Explore Our Analytical Services

This panel enables the relative quantification of 20 amino acids and 8 key metabolites involved in the tricarboxylic acid (TCA) cycle. Metabolite identification is performed by spectral matching to the NIST library and comparison of retention times with previously analyzed authentic chemical standards via GC-MS (Agilent 8890/5977C). Please note that detection is sample-dependent—not every metabolite is necessarily detected in each sample. Results are expressed in units of mass spectrometry (MS) intensity, which are arbitrary and intended for relative comparisons.
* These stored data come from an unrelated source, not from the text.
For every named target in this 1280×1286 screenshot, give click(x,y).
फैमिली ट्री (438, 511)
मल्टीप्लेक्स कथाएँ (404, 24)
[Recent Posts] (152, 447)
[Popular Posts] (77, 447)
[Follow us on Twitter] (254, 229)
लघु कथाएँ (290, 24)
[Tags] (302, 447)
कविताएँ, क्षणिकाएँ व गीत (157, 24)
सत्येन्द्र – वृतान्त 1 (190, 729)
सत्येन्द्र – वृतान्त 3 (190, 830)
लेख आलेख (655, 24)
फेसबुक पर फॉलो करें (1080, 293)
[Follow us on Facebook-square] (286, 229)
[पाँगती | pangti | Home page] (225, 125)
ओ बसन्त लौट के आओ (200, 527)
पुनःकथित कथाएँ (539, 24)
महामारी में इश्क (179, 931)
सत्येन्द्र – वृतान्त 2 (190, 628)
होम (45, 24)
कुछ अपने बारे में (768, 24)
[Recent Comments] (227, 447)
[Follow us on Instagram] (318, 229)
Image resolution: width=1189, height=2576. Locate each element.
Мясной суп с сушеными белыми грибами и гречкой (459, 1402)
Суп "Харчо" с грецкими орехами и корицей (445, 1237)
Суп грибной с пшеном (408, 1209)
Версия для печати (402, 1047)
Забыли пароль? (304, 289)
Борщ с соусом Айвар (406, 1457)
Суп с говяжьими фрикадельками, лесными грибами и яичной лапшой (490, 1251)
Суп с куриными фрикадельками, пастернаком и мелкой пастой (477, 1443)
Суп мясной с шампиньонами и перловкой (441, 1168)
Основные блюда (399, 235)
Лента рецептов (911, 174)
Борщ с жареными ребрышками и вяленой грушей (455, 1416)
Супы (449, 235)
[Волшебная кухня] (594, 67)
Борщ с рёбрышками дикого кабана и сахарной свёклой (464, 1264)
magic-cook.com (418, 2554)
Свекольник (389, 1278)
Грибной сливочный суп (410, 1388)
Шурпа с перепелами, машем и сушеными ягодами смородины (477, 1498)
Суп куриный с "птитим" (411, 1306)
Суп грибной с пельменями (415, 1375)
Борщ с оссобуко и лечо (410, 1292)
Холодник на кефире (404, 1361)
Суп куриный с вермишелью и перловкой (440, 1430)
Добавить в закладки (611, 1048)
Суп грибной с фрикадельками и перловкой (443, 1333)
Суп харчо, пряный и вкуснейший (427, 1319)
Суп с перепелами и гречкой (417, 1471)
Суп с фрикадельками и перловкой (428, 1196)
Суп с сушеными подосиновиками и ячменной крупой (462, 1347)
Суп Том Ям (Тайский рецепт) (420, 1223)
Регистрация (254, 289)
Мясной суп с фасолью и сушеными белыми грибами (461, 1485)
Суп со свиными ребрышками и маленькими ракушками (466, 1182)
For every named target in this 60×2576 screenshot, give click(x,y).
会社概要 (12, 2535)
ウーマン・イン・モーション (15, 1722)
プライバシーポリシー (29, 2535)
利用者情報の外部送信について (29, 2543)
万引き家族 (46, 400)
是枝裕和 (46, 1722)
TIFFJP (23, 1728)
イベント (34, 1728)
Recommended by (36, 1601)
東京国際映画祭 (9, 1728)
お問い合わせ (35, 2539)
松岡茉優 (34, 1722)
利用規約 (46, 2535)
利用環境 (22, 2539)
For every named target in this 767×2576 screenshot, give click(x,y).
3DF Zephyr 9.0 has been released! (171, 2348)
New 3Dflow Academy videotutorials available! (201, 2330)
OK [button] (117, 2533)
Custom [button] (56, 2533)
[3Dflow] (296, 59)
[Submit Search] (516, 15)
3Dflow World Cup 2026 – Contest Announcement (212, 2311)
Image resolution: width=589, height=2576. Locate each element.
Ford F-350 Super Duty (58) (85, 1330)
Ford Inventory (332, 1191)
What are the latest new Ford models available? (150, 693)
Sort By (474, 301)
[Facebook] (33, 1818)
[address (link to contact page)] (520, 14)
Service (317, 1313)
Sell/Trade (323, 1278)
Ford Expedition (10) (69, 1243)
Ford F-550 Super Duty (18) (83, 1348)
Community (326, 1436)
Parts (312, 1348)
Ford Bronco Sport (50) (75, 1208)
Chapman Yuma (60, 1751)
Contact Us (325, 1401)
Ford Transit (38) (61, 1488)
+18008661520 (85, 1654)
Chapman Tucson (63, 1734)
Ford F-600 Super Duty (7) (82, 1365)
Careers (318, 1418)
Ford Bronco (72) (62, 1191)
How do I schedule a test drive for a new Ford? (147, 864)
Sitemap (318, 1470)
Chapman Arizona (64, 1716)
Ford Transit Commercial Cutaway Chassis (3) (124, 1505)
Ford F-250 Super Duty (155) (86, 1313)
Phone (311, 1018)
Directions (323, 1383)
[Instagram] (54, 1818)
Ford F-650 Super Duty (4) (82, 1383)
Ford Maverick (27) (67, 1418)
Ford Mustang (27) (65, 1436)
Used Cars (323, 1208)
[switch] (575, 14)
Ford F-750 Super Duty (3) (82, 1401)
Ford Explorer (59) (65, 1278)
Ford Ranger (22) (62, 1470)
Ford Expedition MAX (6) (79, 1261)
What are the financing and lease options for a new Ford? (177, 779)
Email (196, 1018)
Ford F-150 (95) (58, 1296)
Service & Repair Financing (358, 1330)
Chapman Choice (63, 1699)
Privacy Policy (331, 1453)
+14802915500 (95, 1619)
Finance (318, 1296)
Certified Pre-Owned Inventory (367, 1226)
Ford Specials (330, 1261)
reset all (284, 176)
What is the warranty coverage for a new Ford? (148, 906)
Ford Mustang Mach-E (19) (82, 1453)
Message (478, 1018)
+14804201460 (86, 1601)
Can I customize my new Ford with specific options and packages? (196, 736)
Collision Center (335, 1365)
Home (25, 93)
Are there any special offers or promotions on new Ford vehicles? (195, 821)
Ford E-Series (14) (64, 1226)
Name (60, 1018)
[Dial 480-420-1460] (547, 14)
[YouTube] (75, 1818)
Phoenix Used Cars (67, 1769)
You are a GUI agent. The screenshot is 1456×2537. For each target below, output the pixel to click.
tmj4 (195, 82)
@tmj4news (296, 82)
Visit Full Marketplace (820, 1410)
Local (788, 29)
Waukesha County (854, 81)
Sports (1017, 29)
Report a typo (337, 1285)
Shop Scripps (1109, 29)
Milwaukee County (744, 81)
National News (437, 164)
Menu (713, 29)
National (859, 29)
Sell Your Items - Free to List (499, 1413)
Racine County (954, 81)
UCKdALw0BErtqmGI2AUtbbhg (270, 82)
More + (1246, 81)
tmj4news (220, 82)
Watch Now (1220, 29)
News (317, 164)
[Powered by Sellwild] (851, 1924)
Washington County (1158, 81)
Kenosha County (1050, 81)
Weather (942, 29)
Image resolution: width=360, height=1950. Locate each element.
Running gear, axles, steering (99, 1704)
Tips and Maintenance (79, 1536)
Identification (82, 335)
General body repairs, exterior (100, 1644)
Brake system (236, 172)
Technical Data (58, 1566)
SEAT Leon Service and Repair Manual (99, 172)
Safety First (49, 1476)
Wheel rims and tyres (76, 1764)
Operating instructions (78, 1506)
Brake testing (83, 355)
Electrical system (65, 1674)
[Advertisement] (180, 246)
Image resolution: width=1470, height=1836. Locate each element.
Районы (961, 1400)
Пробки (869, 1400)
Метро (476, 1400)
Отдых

This analysis involves stable isotope tracing of carbon-13 (13C) incorporation into 8 metabolites of the tricarboxylic acid (TCA) cycle. Metabolite identification is conducted via spectral matching against the NIST library and comparison of retention times with previously analyzed authentic chemical standards using GC-MS (Agilent 8890/5977C). Please note that metabolite detection is sample-dependent, meaning not all metabolites may be detected in every sample. Results are reported as relative exchange rates of 13C incorporation and mass spectrometry (MS) intensity values (arbitrary units) for relative quantification.

This targeted panel utilizes enables the relative quantification of approximately 200 verified metabolites. Metabolite identification is based on fragmentation patterns and retention times compared with previously analyzed authentic chemical standards using LC-MS/MS (Agilent 6495D QqQ). Detection of metabolites is sample-dependent, meaning not all metabolites may be detected in every sample. Quantitative results are expressed as mass spectrometry (MS) intensity in arbitrary units. The list covers members of central carbon metabolism e.g. amino acid metabolism, glycolysis, TCA cycle, pentose phosphate pathway, as well as nucleotides and monophosphates, along with many other metabolites of interest.

This panel enables the relative quantification of approximately 400 verified metabolites. Metabolite identity is determined by fragmentation and retention time of previously analyzed authentic chemical standards using LC-MS/MS (Thermo Fisher Scientific Orbitrap IQ-X Tribrid Mass Spectrometer). Detection of these metabolites is sample-dependent (not every metabolite will be detected in every sample) and metabolite levels are reported in units of MS intensity (arbitrary). The list covers members of central carbon metabolism e.g. amino acid metabolism, glycolysis, TCA cycle, pentose phoshpate pathway, as well as nucleotides and monophosphates along with many other metabolites of interest. 

This service provides comprehensive metabolite identification and relative quantification, enabling comparisons across different sample groups. A typical global metabolomics experiment detects over 5,000 reproducible metabolite peak features, facilitating high coverage for discovering potential biomarkers and identifying differentially regulated metabolites or metabolic pathways. Structural identification of detected metabolite features is assigned tentatively using MS/MS fragmentation patterns and accurate mass measurements from high-resolution mass spectrometry (Thermo Fisher Scientific Orbitrap IQ-X Tribrid Mass Spectrometer), analyzed via Compound Discoverer software. Given the complexity and depth of these analyses, global metabolomics projects typically involve collaborative efforts, incorporating detailed bioinformatic interpretation and scientific insights. Beyond analytical costs, approximately 1 hour of bioinformatic analysis per sample is required to interpret data effectively and generate publication-ready figures.

Stable isotope tracing of 13C, 15N or 2H into metabolites commonly detected by targeted metabolomics profiling exploratory panel using a full scan mass spectrometer (Thermo Fisher Scientific Orbitrap IQ-X Tribrid Mass Spectrometer). Detection of these metabolites is sample-dependent (not every metabolite will be detected in every sample) and metabolite levels are reported in units of MS intensity (arbitrary).